Und auch die Täter, die sich dafür entscheiden, "bewußt böse" zu sein - z.B. eine sadistische, antisoziale Persönlichkeitsstruktur haben bzw. sich "bewußt bösen" Kreisen anschließen (organisiertes Verbrechen, Kinderpornografieringe etc.) - zieht es zur satanistischen "Religion", die immer a fond faschistisch ist und eine erhebliche Affinität zu alt- und neofaschistischen Gruppierungen hat (ebenso wie umgekehrt).

In ihrer Ideologie greifen Satanisten auf Gedanken zurück wie den Darwinismus (survival of the fittest - das Überleben der Geeignetsten), Nietzsches Theorie vom "übermenschen" und seinem "Willen zur Macht" sowie auf faschistisches Gedankengut.

Hinzu kommen seit Mitte des 19. Jahrhunderts, beginnend in den USA, okkultistische und geheimbündlerische (z.B. Freimaurer-) Philosophien und Anleihen beim Hinduismus (Karma) sowie die Anwendung von Hypnose bei Ritualen und zur Indoktrinierung.

Schwarze und weiße (Wicca-)Magie als Mittel zur Bewußtseinserweiterung, unter Zuhilfenahme von Drogen, wurde propagiert. Einer von Crowleys Schülern, Jack Parsons, versuchte Ende der 40er Jahre zusammen mit Ron Hubbard - später der Gründer von Scientology, ein "moon child" zu schaffen - ein Dämonenkind mit magischen Kräften.
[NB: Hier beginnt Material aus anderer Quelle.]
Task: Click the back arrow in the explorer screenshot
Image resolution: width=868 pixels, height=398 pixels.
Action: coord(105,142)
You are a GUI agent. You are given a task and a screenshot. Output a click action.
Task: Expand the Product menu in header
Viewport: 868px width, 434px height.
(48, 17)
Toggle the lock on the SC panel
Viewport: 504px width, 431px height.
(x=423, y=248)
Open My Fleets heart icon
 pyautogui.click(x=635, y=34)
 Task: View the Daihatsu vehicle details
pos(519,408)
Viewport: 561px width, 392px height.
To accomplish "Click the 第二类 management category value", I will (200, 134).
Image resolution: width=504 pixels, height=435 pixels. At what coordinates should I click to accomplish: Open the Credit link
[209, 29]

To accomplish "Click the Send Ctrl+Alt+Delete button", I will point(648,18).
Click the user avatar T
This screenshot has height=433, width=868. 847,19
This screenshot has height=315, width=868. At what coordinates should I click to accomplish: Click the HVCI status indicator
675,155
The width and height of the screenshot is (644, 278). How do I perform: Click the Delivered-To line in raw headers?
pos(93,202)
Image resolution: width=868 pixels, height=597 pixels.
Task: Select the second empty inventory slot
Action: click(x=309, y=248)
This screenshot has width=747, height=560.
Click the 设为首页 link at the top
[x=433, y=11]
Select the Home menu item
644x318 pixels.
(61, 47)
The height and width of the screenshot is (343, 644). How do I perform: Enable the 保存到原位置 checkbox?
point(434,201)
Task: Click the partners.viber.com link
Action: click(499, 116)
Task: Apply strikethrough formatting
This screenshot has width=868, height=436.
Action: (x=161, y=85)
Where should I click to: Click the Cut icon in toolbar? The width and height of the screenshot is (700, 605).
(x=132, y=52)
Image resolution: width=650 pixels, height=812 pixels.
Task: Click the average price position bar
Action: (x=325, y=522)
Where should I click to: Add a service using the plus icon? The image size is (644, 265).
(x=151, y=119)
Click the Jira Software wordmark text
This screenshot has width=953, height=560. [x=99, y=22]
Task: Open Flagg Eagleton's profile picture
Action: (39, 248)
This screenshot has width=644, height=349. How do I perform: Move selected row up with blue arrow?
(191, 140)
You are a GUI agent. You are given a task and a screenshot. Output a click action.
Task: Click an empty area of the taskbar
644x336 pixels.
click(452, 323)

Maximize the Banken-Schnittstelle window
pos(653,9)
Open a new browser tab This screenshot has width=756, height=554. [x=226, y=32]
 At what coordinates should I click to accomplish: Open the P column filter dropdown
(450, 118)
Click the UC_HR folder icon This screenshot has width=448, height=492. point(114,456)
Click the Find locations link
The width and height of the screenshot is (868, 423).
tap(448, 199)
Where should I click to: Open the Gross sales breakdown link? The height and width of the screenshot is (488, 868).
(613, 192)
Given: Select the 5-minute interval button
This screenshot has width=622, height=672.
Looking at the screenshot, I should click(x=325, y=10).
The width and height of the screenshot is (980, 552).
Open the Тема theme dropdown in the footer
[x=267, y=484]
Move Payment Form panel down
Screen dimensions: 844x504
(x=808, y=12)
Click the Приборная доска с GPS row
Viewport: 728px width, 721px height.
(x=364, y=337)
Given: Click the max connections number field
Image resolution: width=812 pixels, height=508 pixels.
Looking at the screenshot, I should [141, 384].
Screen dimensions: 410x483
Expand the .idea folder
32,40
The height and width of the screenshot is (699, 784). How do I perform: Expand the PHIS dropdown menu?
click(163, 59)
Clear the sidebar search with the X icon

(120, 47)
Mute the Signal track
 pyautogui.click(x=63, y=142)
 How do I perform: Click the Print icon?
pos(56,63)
In der Jugendkultur seit den 60er Jahren wurde Satanismus populär als "Ästhetik des Terrors". Bands wie die Rolling Stones (Sympathy for the Devil), die Doors, Alice Cooper, Kiss, und insgesamt die Faszination der Heavy metal- und Punk-sowie New Wave-Szene, besonders in den 80er Jahren, für den Satanismus ließen destruktive Kulte für die Gegenkultur akzeptabel erscheinen. Anton LaVeys in den 60er Jahren verfaßte "Satanische Bibel" machte die Runde, viele interessierten sich für seine "Church of Satan" (die auch in Deutschland Ableger hat); gleichzeitig stieg die Faszination für faschistisches Gedankengut (Bücher wie "The Occult Reich" oder "Hitler: The Occult Messiah" wurden Bestseller). Ebenfalls m gleichen Zeitraum veränderte sich die gesellschaftliche Akzeptanz nicht nur von Softporno, sondern auch von Kinderpornografie, Sadomasochismus, Horror- bis hin zu Snuff-Filmen.